*Text provided*.
^^^^^^^^^^^^^^^^
And last night at the Wine Yarra Valley Awards Sontere actually they rank who the most successful exhibitor and they came fifth. So their average score was 91.5, which is really high given they don't have many wines.

Speaker 1:

Yeah.

Speaker 2:

So just revisiting Yarra Valley Cabernet again and people just please drink it. I know you think it's overrated, but these wines I think particularly no. I think it's rated just fine. Yes, that's right. I think the 18 really struck out to me. It's just beautifully handled. It has that lovely bay leaf character. These will be very long-lived wines.

Speaker 1:

No, we tasted those on the pod, didn't we? We did taste. They were really nice.

Speaker 2:

We did taste them, but I can't remember what vintage. I think we tried the current release, which I think might have been our mistake. I think they need a few years on them to show them because they are high-end, sort of ultra-premium Cabernets. But interestingly, the wine of provenance that won at the Yarra Valley one show last night was Squitchy Lane's Cabernet, what's?
^^^^^^^^^^^^^^^^
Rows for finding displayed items
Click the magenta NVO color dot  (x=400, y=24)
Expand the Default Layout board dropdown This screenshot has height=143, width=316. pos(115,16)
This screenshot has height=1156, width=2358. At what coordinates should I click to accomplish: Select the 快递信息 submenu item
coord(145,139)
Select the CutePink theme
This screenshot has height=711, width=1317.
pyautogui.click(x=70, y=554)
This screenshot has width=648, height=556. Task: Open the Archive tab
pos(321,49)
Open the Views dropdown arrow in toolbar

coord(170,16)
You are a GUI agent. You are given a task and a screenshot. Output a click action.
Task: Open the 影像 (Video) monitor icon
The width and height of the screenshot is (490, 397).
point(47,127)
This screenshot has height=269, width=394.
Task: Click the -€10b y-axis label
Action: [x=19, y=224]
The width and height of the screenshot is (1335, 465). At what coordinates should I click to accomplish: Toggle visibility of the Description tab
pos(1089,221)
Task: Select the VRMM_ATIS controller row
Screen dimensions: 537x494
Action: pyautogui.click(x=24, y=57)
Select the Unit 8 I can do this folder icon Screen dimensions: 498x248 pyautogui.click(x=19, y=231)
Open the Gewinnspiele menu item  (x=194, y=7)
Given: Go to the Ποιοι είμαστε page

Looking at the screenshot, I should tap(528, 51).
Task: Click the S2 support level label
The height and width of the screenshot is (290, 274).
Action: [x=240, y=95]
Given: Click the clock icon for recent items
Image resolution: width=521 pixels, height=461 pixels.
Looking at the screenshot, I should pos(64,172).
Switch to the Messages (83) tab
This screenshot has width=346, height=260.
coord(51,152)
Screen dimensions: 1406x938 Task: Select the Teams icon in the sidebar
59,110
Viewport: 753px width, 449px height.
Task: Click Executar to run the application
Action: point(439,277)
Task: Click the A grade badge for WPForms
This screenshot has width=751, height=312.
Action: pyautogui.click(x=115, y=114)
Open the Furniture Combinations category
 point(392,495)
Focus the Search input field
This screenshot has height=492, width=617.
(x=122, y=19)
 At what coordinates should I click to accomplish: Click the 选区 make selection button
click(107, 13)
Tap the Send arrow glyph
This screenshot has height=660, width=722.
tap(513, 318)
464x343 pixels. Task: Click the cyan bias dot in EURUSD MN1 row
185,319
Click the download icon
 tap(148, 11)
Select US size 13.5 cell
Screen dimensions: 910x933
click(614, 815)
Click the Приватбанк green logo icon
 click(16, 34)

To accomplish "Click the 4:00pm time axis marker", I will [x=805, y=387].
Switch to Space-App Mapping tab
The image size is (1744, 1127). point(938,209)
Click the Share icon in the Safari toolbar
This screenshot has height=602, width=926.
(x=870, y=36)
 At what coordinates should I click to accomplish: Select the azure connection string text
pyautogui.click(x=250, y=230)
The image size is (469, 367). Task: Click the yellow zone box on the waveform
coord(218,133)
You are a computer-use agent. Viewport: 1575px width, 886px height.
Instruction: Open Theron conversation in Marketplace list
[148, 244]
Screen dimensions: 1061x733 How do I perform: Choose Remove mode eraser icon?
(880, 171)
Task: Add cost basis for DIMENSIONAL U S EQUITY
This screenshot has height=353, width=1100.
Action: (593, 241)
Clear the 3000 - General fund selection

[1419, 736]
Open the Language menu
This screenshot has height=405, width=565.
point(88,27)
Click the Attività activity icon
^^^^^^^^^^^^^^^^
*Problems to work on*.
1 - According to the wine conversation above, what was Sontere's average score at the Wine Yarra Valley Awards?
2 - Print the wine conversation from "So just revisiting" to "very long-lived wines.".

*Answers for this exercise*.
1 - 91.5

2 -
So just revisiting Yarra Valley Cabernet again and people just please drink it. I know you think it's overrated, but these wines I think particularly no. I think it's rated just fine. Yes, that's right. I think the 18 really struck out to me. It's just beautifully handled. It has that lovely bay leaf character. These will be very long-lived wines.